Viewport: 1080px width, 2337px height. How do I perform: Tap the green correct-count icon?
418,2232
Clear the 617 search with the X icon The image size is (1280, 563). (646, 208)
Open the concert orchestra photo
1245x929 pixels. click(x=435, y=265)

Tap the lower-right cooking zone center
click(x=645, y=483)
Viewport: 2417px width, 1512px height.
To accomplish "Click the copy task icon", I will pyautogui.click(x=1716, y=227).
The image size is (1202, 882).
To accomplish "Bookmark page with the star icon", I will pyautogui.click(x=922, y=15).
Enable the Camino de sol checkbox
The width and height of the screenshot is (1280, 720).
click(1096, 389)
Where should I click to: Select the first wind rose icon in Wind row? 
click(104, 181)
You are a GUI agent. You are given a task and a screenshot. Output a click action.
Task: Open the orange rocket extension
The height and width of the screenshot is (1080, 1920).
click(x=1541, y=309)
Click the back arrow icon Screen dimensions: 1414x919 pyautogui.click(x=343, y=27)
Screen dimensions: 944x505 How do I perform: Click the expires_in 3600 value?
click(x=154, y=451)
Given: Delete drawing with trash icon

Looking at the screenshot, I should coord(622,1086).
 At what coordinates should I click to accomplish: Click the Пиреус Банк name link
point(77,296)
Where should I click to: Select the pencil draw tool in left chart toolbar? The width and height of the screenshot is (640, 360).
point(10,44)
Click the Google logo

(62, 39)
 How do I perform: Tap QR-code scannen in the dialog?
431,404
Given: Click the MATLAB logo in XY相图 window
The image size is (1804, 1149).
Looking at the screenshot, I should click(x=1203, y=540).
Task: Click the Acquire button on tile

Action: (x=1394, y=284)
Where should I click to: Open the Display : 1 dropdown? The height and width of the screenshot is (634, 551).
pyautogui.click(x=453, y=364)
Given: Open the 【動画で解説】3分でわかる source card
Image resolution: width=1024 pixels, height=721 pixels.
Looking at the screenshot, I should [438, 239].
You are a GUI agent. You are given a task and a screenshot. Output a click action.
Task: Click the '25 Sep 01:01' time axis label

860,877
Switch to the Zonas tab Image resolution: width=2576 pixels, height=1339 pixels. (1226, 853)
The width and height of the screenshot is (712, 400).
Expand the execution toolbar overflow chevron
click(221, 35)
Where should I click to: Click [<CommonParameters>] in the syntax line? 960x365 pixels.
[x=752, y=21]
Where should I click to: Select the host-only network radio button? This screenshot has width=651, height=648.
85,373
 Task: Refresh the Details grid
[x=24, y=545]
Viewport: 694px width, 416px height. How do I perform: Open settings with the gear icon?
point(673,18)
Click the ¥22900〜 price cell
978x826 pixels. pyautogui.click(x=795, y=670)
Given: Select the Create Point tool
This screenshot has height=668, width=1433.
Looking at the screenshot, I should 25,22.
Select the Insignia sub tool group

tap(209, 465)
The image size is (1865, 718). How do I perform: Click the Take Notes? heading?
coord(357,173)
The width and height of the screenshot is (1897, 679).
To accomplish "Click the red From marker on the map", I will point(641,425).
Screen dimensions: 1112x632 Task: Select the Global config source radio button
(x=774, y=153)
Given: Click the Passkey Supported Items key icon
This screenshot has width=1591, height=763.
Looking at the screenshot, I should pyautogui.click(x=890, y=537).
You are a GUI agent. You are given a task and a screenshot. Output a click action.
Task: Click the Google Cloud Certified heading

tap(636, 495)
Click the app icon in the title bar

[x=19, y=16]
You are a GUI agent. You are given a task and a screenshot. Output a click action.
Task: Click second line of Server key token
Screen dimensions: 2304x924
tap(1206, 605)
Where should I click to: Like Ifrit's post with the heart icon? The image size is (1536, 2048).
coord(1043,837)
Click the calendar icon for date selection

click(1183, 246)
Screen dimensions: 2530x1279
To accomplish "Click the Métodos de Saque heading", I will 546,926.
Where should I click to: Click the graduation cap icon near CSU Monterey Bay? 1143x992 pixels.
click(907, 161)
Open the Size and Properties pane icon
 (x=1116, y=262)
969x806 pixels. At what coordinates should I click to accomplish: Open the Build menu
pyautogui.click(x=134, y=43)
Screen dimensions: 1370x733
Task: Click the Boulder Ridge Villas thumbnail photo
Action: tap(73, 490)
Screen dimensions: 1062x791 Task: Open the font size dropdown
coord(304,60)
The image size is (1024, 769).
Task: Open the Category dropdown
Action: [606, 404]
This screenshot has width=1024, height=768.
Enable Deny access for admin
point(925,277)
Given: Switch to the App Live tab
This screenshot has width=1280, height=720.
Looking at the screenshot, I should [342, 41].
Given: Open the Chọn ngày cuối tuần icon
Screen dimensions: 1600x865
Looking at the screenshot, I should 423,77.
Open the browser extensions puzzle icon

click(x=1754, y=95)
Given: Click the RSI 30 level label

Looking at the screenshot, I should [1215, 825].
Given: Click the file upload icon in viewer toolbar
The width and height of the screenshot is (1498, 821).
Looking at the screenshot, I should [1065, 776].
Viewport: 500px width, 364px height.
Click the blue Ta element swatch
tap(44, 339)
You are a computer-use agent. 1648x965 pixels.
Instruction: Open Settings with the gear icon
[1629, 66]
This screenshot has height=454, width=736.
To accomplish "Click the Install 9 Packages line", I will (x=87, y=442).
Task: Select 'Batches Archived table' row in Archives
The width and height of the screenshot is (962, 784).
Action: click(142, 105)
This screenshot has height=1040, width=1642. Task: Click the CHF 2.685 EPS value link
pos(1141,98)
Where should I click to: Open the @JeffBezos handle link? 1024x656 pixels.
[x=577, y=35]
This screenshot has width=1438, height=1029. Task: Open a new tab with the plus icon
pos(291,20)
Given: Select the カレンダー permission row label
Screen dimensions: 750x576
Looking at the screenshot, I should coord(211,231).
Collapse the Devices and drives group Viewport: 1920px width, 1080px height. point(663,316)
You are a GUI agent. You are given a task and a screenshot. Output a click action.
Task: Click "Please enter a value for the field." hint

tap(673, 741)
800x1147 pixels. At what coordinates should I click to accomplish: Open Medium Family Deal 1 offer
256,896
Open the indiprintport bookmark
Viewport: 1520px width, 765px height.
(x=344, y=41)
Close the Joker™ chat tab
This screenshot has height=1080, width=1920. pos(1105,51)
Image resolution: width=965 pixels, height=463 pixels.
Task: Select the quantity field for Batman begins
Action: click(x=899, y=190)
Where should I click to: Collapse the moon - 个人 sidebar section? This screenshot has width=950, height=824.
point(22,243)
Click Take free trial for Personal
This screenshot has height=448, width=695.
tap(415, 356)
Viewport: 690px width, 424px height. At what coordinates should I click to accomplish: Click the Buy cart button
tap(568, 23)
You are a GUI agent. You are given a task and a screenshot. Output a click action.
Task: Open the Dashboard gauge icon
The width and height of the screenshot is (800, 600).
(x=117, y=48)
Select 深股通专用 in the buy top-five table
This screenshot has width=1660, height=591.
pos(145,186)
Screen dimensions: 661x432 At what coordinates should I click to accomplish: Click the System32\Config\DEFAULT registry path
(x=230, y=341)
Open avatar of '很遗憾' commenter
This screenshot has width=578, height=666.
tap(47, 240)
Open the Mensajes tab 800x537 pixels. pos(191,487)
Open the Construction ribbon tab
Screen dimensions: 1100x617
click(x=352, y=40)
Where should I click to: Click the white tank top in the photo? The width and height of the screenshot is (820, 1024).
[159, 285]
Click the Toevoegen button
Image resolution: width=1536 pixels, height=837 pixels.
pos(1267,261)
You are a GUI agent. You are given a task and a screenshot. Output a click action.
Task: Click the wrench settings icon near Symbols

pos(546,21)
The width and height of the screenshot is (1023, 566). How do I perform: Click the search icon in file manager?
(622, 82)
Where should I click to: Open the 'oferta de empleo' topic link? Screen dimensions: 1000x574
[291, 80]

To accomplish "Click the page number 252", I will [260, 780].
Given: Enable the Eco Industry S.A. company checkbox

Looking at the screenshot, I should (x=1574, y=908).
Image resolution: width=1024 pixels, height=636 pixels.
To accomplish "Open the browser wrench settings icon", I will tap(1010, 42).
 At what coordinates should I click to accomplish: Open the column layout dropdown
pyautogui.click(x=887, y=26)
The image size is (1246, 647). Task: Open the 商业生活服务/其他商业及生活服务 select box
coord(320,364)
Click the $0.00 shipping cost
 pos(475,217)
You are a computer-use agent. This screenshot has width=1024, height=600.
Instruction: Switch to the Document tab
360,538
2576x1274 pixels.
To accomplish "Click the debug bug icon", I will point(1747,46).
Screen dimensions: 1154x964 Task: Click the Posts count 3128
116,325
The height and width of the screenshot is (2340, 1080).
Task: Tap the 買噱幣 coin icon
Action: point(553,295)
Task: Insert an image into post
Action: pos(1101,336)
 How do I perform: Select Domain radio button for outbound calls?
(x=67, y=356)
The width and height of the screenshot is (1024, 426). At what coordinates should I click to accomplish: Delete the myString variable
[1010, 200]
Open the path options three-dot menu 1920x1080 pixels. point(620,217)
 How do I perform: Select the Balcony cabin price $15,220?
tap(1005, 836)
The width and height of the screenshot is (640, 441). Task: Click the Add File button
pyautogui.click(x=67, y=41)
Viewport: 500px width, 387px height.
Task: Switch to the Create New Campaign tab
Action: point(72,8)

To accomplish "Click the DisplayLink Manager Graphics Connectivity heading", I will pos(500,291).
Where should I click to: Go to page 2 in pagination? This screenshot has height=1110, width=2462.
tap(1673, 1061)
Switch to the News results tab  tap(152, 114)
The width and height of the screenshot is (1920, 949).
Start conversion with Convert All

Goal of the exercise: Please recast the lines in the items above as a numbered list, starting at the line containing "The image size is (1202, 882)." and ending at the line containing "click(1096, 389)", with blank lines left out.

Result for this exercise:
1. The image size is (1202, 882).
2. To accomplish "Bookmark page with the star icon", I will pyautogui.click(x=922, y=15).
3. Enable the Camino de sol checkbox
4. The width and height of the screenshot is (1280, 720).
5. click(1096, 389)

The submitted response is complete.